Facile integration of giant exchange bias in Fe5GeTe2/oxide heterostructures by atomic layer deposition

Exchange bias arises from the interfacial exchange coupling in ferromagnet-antiferromagnet bilayers and manifests as a horizontal shift of the magnetic hysteresis loop, constituting a critical component underpinning a broad range of magnetoresistive logic and memory devices. The facile implementation of exchange bias in van der Waals (vdW) magnets would be a key step towards practical devices for emerging vdW spintronics.

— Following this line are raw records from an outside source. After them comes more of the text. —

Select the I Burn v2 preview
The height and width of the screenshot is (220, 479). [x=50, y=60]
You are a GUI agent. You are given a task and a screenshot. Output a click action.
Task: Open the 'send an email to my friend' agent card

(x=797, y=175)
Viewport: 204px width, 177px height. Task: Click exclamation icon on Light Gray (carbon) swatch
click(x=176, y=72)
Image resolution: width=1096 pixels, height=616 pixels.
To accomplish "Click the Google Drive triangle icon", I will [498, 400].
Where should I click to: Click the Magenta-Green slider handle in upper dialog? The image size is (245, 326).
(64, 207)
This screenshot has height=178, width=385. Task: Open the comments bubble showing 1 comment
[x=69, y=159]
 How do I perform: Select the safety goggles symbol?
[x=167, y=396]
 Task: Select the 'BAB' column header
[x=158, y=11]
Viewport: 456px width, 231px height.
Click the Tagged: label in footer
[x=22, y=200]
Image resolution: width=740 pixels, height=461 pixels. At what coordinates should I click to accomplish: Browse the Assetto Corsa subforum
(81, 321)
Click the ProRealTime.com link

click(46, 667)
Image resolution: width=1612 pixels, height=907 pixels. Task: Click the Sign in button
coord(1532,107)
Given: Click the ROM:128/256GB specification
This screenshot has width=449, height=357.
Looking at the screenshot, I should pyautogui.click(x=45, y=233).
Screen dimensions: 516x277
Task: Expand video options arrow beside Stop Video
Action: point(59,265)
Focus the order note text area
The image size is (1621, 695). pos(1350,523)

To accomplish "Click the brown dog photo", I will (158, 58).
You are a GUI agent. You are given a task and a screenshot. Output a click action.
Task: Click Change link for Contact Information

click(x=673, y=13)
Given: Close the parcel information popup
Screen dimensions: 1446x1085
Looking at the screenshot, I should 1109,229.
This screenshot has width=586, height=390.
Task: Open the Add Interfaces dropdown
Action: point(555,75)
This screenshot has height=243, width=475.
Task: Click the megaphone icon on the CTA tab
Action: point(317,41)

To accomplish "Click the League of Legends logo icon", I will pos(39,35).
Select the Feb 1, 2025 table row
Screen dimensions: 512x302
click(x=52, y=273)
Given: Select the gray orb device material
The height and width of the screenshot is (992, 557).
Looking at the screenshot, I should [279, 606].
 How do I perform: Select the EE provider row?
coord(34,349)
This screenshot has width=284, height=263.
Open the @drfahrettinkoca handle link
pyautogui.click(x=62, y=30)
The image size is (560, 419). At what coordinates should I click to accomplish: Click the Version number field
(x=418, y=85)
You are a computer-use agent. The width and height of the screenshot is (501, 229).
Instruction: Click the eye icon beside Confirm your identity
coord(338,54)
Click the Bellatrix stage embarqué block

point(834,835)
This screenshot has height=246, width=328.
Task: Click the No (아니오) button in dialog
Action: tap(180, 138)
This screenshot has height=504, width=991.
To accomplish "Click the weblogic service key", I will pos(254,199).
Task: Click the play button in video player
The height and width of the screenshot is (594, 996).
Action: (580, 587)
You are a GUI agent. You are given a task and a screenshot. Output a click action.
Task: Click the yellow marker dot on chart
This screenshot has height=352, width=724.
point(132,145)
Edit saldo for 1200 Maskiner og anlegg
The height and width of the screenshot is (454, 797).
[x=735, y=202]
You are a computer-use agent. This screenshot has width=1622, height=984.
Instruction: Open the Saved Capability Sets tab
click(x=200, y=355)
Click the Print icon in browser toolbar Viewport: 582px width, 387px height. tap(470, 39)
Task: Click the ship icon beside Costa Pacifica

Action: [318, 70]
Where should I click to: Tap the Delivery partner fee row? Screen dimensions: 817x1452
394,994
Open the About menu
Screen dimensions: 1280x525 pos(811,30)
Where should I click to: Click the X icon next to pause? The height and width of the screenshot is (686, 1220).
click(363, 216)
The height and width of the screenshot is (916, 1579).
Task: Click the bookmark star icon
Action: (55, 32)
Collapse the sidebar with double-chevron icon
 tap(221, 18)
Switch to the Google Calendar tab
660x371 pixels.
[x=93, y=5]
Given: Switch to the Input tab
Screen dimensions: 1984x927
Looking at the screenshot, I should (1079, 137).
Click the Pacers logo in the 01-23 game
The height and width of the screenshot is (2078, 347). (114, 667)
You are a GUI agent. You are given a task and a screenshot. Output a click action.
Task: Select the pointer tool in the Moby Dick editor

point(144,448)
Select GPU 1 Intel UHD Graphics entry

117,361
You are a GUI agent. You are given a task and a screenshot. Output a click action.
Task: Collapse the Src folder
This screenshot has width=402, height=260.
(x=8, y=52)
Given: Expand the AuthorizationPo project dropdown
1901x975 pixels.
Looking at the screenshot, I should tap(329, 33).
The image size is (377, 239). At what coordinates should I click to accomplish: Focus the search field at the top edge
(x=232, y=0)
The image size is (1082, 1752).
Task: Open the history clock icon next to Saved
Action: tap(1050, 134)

Here, we report an easy approach to establishing strong exchange bias in the vdW magnet Fe5GeTe2 by a single-step process-atomic layer deposition (ALD) of oxides on Fe5GeTe2. We successfully created exchange bias of 300-1500 Oe in Fe5GeTe2/Al2O3, Fe5GeTe2/ZnO, and Fe5GeTe2/V2O5 heterostructures, at 130 K. Control experiments showed that increasing the oxidant pulse duration in each ALD cycle or utilizing the stronger oxidant O3 can enhance the exchange bias strength, revealing the key role of the ALD oxidants. Our systematic work elucidates the essential role of ALD-enabled oxidization of Fe5GeTe2 in the formation of exchange bias, and establishes ALD of oxides as a facile, controllable, and generally effective approach to creating giant exchange bias in vdW magnets, representing an integral advance towards practical vdW spintronic devices.